[Start SOURCE DATA]
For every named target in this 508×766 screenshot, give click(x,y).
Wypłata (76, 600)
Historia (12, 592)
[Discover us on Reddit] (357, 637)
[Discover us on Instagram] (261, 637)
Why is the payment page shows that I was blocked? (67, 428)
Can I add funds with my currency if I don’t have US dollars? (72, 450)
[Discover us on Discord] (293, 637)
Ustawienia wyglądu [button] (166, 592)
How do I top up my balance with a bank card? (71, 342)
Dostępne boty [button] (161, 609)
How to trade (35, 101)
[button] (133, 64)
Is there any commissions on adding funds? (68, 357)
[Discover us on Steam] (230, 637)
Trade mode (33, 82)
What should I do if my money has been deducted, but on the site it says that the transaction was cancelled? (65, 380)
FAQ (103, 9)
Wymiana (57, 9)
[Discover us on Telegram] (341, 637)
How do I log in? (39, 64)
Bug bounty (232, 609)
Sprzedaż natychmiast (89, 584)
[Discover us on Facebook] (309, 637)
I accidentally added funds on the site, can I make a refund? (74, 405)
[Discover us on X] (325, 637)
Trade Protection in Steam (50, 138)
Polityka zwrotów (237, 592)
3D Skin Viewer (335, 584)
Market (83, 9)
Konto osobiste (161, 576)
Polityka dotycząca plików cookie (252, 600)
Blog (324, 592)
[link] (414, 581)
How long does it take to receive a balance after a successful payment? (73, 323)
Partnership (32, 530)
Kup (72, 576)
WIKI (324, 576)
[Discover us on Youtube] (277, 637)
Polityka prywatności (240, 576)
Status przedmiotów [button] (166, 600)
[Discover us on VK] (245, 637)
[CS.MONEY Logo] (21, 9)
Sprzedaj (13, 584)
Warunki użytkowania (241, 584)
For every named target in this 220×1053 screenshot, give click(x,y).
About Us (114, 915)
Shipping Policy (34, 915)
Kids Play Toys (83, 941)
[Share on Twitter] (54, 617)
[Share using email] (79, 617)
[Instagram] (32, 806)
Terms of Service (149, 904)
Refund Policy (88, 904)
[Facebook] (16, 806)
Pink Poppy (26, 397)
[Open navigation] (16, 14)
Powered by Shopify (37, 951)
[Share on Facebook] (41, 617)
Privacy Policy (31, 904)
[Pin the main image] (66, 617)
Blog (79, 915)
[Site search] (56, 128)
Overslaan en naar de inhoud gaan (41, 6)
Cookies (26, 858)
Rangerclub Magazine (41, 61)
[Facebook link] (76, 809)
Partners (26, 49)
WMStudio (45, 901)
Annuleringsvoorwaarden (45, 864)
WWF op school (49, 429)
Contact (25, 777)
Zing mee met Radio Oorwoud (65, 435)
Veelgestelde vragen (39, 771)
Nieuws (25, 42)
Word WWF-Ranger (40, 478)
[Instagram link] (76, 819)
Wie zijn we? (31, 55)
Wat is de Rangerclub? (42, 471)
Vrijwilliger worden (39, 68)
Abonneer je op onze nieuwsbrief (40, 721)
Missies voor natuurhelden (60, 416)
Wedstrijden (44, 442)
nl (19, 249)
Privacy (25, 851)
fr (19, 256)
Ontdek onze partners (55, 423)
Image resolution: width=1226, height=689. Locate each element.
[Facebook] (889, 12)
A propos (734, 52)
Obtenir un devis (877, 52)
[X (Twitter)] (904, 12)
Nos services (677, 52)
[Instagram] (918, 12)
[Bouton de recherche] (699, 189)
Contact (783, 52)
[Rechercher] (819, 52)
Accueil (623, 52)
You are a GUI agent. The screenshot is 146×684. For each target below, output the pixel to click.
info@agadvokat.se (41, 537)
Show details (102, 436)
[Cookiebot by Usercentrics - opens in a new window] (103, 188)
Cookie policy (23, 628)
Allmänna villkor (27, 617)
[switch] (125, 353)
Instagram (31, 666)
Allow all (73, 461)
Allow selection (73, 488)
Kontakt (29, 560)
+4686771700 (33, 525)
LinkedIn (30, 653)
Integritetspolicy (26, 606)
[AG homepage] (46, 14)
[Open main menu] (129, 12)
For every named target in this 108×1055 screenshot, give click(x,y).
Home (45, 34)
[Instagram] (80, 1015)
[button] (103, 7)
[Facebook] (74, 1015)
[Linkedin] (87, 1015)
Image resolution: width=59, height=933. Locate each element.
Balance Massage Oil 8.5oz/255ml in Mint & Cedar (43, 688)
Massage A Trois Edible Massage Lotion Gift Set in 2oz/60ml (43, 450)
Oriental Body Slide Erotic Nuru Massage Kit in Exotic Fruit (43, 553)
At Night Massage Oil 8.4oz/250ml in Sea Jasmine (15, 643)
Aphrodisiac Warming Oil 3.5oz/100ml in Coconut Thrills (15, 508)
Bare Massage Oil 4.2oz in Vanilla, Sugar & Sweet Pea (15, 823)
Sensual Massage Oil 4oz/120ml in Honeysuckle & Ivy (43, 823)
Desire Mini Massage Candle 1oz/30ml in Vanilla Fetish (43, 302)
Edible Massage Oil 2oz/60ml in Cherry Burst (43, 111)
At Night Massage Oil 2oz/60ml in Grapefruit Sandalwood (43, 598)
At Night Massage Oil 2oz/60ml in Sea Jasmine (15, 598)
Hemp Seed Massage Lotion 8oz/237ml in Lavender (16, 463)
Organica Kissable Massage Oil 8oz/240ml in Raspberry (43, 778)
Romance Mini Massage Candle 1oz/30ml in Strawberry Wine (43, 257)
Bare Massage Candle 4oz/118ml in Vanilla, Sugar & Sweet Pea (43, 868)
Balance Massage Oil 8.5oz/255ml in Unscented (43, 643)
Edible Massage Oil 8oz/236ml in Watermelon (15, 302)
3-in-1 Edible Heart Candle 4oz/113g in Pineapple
[End SOURCE DATA]
AIM: Reproduce all of the lines of data above, replacing "Discover us on" with "Follow us on" wherever it occurs and leaving everything else unchanged.

ANSWER TO THIS PROBLEM:
For every named target in this 508×766 screenshot, give click(x,y).
Wypłata (76, 600)
Historia (12, 592)
[Follow us on Reddit] (357, 637)
[Follow us on Instagram] (261, 637)
Why is the payment page shows that I was blocked? (67, 428)
Can I add funds with my currency if I don’t have US dollars? (72, 450)
[Follow us on Discord] (293, 637)
Ustawienia wyglądu [button] (166, 592)
How do I top up my balance with a bank card? (71, 342)
Dostępne boty [button] (161, 609)
How to trade (35, 101)
[button] (133, 64)
Is there any commissions on adding funds? (68, 357)
[Follow us on Steam] (230, 637)
Trade mode (33, 82)
What should I do if my money has been deducted, but on the site it says that the transaction was cancelled? (65, 380)
FAQ (103, 9)
Wymiana (57, 9)
[Follow us on Telegram] (341, 637)
How do I log in? (39, 64)
Bug bounty (232, 609)
Sprzedaż natychmiast (89, 584)
[Follow us on Facebook] (309, 637)
I accidentally added funds on the site, can I make a refund? (74, 405)
[Follow us on X] (325, 637)
Trade Protection in Steam (50, 138)
Polityka zwrotów (237, 592)
3D Skin Viewer (335, 584)
Market (83, 9)
Konto osobiste (161, 576)
Polityka dotycząca plików cookie (252, 600)
Blog (324, 592)
[link] (414, 581)
How long does it take to receive a balance after a successful payment? (73, 323)
Partnership (32, 530)
Kup (72, 576)
WIKI (324, 576)
[Follow us on Youtube] (277, 637)
Polityka prywatności (240, 576)
Status przedmiotów [button] (166, 600)
[Follow us on VK] (245, 637)
[CS.MONEY Logo] (21, 9)
Sprzedaj (13, 584)
Warunki użytkowania (241, 584)
For every named target in this 220×1053 screenshot, give click(x,y).
About Us (114, 915)
Shipping Policy (34, 915)
Kids Play Toys (83, 941)
[Share on Twitter] (54, 617)
[Share using email] (79, 617)
[Instagram] (32, 806)
Terms of Service (149, 904)
Refund Policy (88, 904)
[Facebook] (16, 806)
Pink Poppy (26, 397)
[Open navigation] (16, 14)
Powered by Shopify (37, 951)
[Share on Facebook] (41, 617)
Privacy Policy (31, 904)
[Pin the main image] (66, 617)
Blog (79, 915)
[Site search] (56, 128)
Overslaan en naar de inhoud gaan (41, 6)
Cookies (26, 858)
Rangerclub Magazine (41, 61)
[Facebook link] (76, 809)
Partners (26, 49)
WMStudio (45, 901)
Annuleringsvoorwaarden (45, 864)
WWF op school (49, 429)
Contact (25, 777)
Zing mee met Radio Oorwoud (65, 435)
Veelgestelde vragen (39, 771)
Nieuws (25, 42)
Word WWF-Ranger (40, 478)
[Instagram link] (76, 819)
Wie zijn we? (31, 55)
Wat is de Rangerclub? (42, 471)
Vrijwilliger worden (39, 68)
Abonneer je op onze nieuwsbrief (40, 721)
Missies voor natuurhelden (60, 416)
Wedstrijden (44, 442)
nl (19, 249)
Privacy (25, 851)
fr (19, 256)
Ontdek onze partners (55, 423)
Image resolution: width=1226, height=689. Locate each element.
[Facebook] (889, 12)
A propos (734, 52)
Obtenir un devis (877, 52)
[X (Twitter)] (904, 12)
Nos services (677, 52)
[Instagram] (918, 12)
[Bouton de recherche] (699, 189)
Contact (783, 52)
[Rechercher] (819, 52)
Accueil (623, 52)
You are a GUI agent. The screenshot is 146×684. For each target below, output the pixel to click.
info@agadvokat.se (41, 537)
Show details (102, 436)
[Cookiebot by Usercentrics - opens in a new window] (103, 188)
Cookie policy (23, 628)
Allmänna villkor (27, 617)
[switch] (125, 353)
Instagram (31, 666)
Allow all (73, 461)
Allow selection (73, 488)
Kontakt (29, 560)
+4686771700 (33, 525)
LinkedIn (30, 653)
Integritetspolicy (26, 606)
[AG homepage] (46, 14)
[Open main menu] (129, 12)
For every named target in this 108×1055 screenshot, give click(x,y).
Home (45, 34)
[Instagram] (80, 1015)
[button] (103, 7)
[Facebook] (74, 1015)
[Linkedin] (87, 1015)
Image resolution: width=59, height=933. Locate each element.
Balance Massage Oil 8.5oz/255ml in Mint & Cedar (43, 688)
Massage A Trois Edible Massage Lotion Gift Set in 2oz/60ml (43, 450)
Oriental Body Slide Erotic Nuru Massage Kit in Exotic Fruit (43, 553)
At Night Massage Oil 8.4oz/250ml in Sea Jasmine (15, 643)
Aphrodisiac Warming Oil 3.5oz/100ml in Coconut Thrills (15, 508)
Bare Massage Oil 4.2oz in Vanilla, Sugar & Sweet Pea (15, 823)
Sensual Massage Oil 4oz/120ml in Honeysuckle & Ivy (43, 823)
Desire Mini Massage Candle 1oz/30ml in Vanilla Fetish (43, 302)
Edible Massage Oil 2oz/60ml in Cherry Burst (43, 111)
At Night Massage Oil 2oz/60ml in Grapefruit Sandalwood (43, 598)
At Night Massage Oil 2oz/60ml in Sea Jasmine (15, 598)
Hemp Seed Massage Lotion 8oz/237ml in Lavender (16, 463)
Organica Kissable Massage Oil 8oz/240ml in Raspberry (43, 778)
Romance Mini Massage Candle 1oz/30ml in Strawberry Wine (43, 257)
Bare Massage Candle 4oz/118ml in Vanilla, Sugar & Sweet Pea (43, 868)
Balance Massage Oil 8.5oz/255ml in Unscented (43, 643)
Edible Massage Oil 8oz/236ml in Watermelon (15, 302)
3-in-1 Edible Heart Candle 4oz/113g in Pineapple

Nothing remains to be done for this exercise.